I used Terraform, the AWS CLI and the amazing (although still in beta) lego; the idea is to spin up an EC2 instance every month to query Letsencrypt to renew a certificate I already provisioned; the instance will have permissions to update the certificate using AWS Certificate Manager and other services like API Gateway custom domain names and Cloudfront are already bound to use ACM certificate of the domain. I tried and make the Terraform code as abstract and reusable as possible: cloudfront distribution id, domain name and issuer mail are all variable configurable via config file or at command line.
Setting up the environment
I prepared the TLS certificate and key running first lego once on my local box, using the DNS challenge against AWS Route53, lego will use Letsencrypt ACME secret and put it into a TXT record for the domain to be validated so that Letsencrypt will know I am the owner of the domain. You can read more on Letsencrypt domain ownership validation here.
After the lego account is created, generally in $HOME/.lego
, you will find private key and certificate is created for the domain(s); the certificate is a bundle of all the SAN submitted in the request. Then how to automate all of this on AWS?
Designing automation
The idea is that every service that needs TLS encryption will be able to fetch the certificate from an AWS service. This was not possible until AWS Certificate Manager was released a while ago: ACM will create or store a certificate to be used in other AWS services via the AWS API. No more magic to spread certificates via S3 or other tricks, you now have an awscli
command!
So here I chose to use Terraform to bootstrap all the infrastructure to run lego and run Letsencrypt automatically via AWS Autoscaling group.

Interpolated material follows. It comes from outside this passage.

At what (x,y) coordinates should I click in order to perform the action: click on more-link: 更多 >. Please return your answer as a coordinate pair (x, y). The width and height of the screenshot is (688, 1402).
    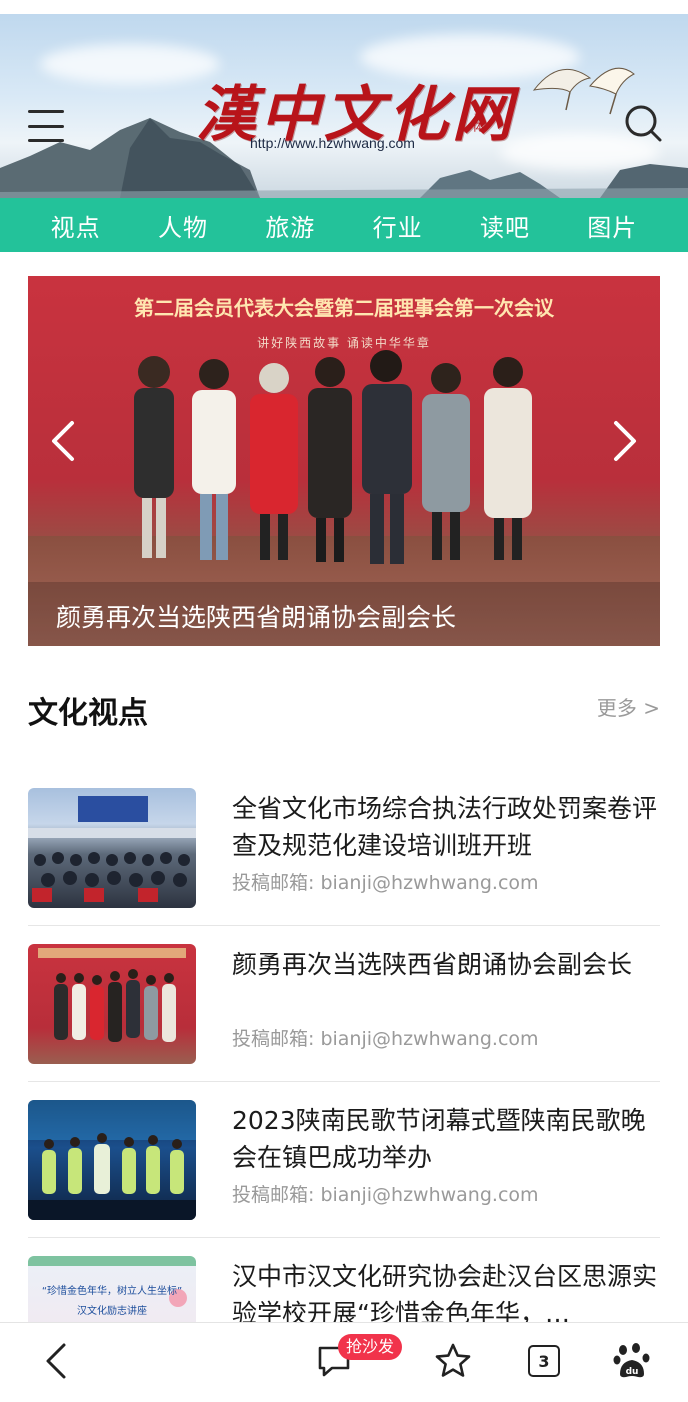
    Looking at the image, I should click on (628, 706).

I first imported the certificate created with lego in ACM in us-east-1 region (N. Virginia): this is due to API Gateway limitations to be able to integrate natively with ACM only in us-east-1. I get the certificate ARN for the certificate just uploaded and I run terraform plan -var 'cf_distribution_id=EX4MPL3D15TR0' -var 'certificate_arn=...'
.
Once completed I can see a new Autoscaling group with scheduled policies, a launch configuration that starting from the base Amazon AMI with a user-data script at each boot will:
- download and install lego binary
- sync the TLS account with the S3 bucket created
- split the certificate from the chain, as they need to be uploaded separately
- call the
acm
subcommand ofawscli
to update the certificate
This is amazing, I can now forget about TLS management for all of my websites!